**WHAT THIS TASK INVOLVES**
Copy out the material below from its very first line down through the line containing "click(x=19, y=152)". Leave the pictures out of your copy.

**DATA LINES**
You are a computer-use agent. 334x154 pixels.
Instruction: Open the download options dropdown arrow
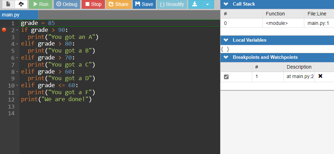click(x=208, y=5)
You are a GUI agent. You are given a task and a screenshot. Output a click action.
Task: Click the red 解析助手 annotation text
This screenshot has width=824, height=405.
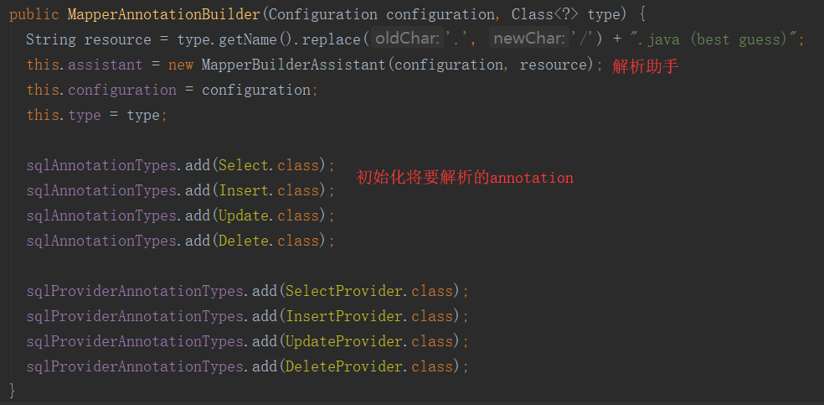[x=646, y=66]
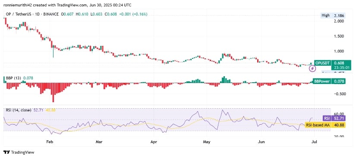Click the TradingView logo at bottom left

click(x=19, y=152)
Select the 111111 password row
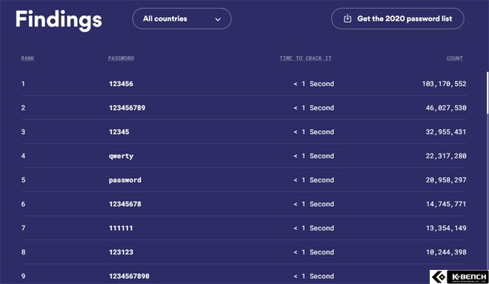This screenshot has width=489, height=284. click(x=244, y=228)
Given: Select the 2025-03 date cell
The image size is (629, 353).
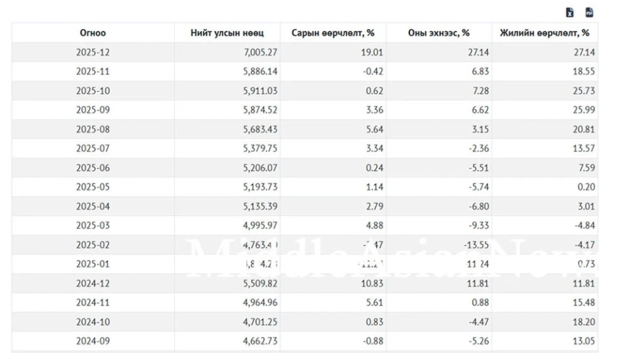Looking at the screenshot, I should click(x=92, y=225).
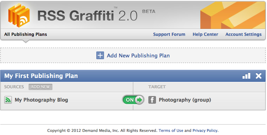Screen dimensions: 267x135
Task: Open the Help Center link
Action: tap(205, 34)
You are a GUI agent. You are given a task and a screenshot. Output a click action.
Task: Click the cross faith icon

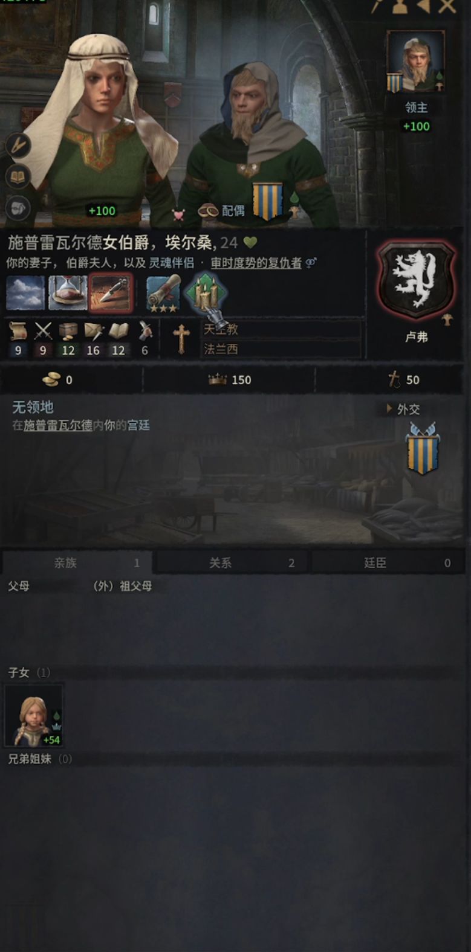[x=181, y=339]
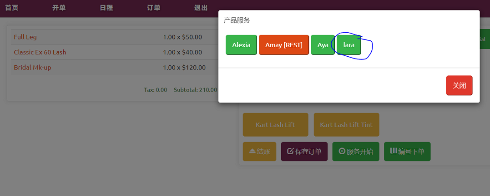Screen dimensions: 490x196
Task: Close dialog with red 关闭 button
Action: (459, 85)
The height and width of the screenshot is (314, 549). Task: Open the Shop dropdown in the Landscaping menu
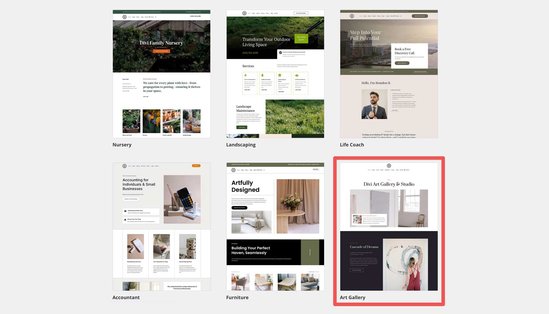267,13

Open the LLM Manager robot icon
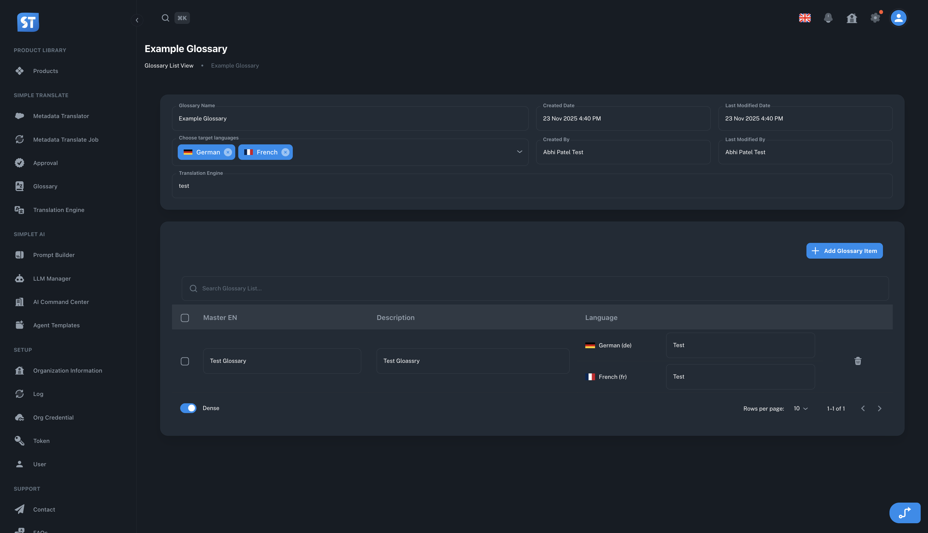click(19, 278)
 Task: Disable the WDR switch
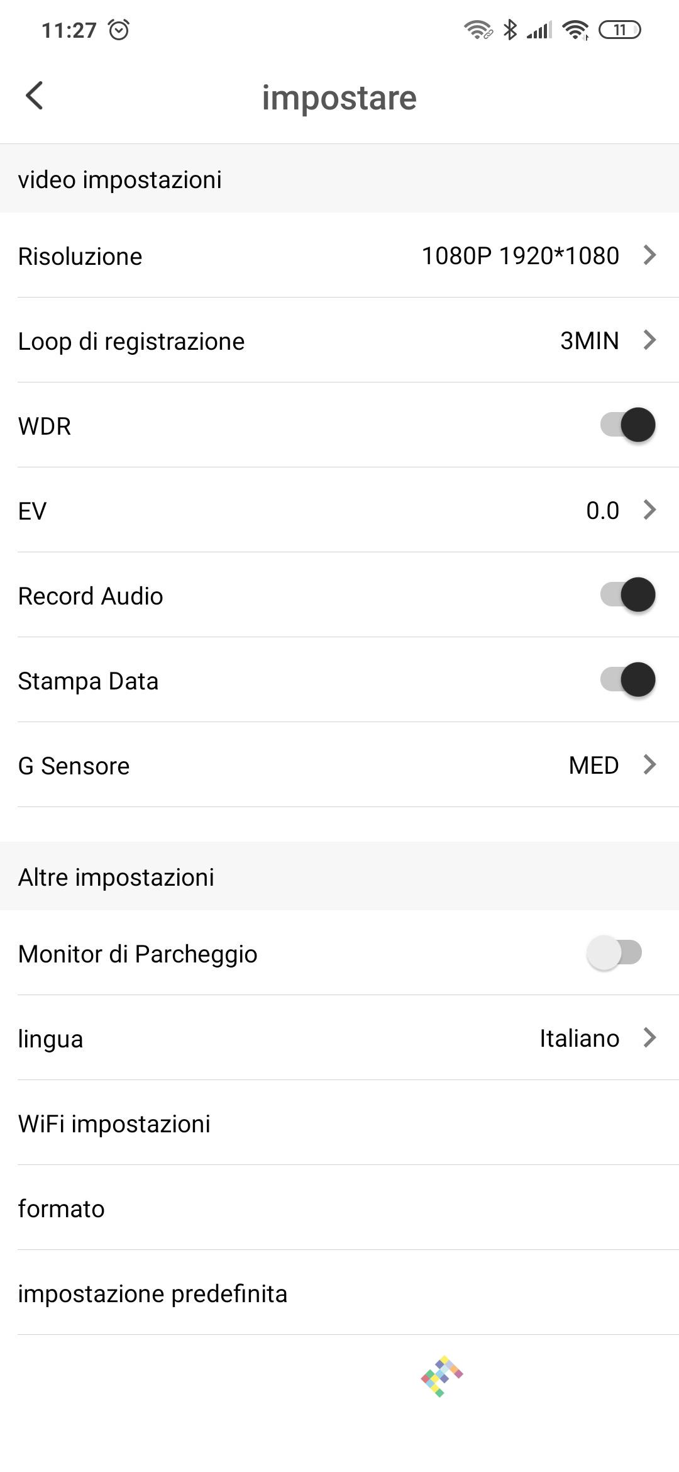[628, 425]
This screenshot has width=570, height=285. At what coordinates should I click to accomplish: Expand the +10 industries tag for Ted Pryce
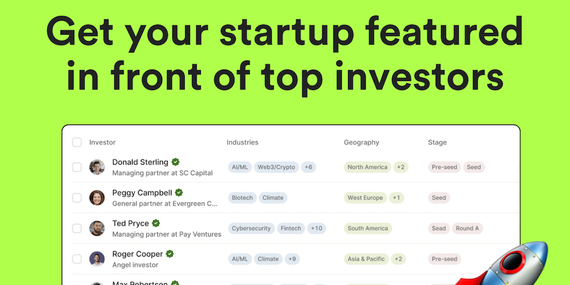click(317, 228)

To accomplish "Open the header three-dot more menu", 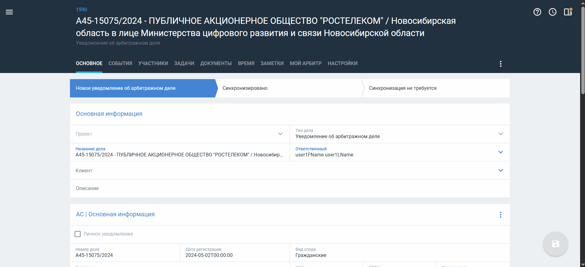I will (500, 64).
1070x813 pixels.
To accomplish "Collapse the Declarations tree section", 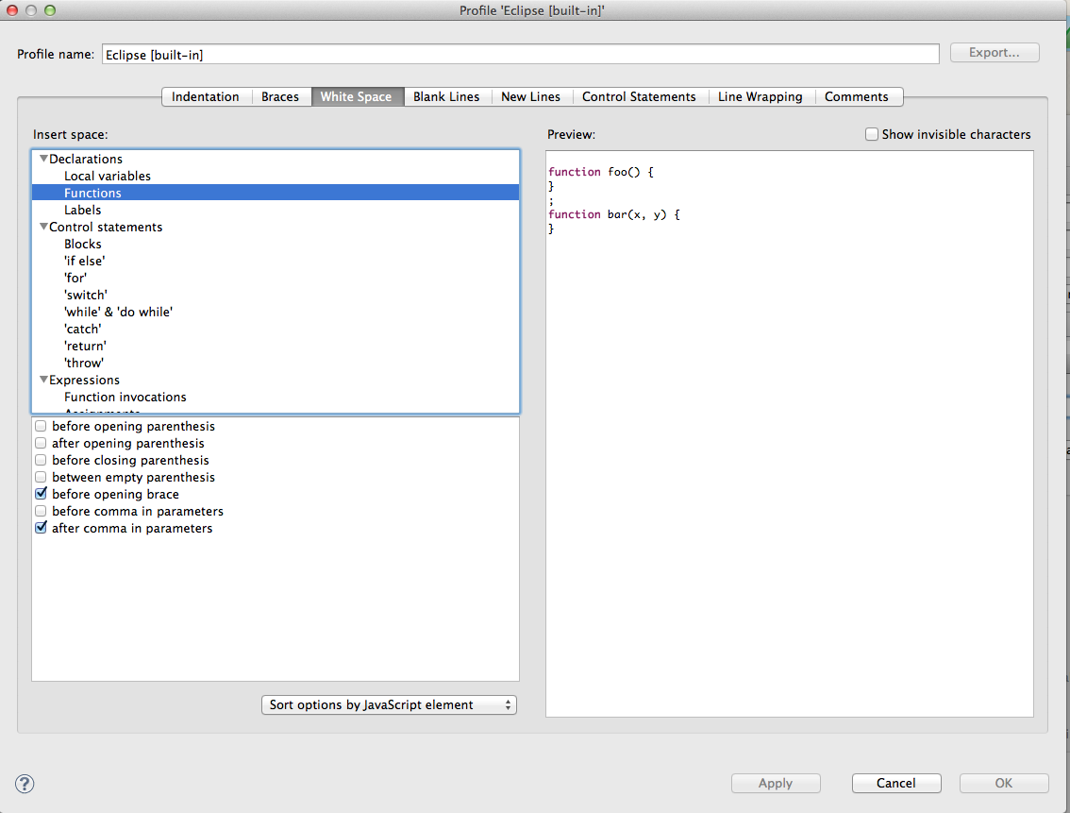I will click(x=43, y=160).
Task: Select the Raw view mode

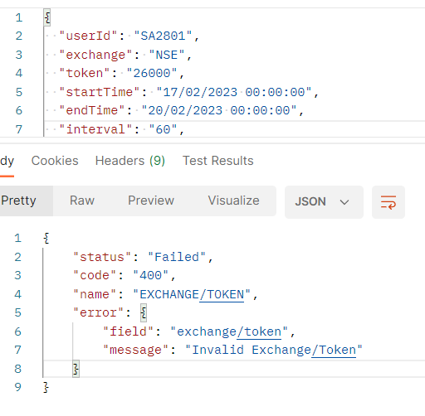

**FINISHED TASK**
You are a computer-use agent. 334x154 pixels.
Instruction: Open the download options dropdown arrow
click(x=208, y=5)
You are a GUI agent. You are given a task and a screenshot. Output a click action.
Task: Click the red 解析助手 annotation text
This screenshot has width=824, height=405.
[x=646, y=66]
Click the TradingView logo at bottom left

click(x=19, y=152)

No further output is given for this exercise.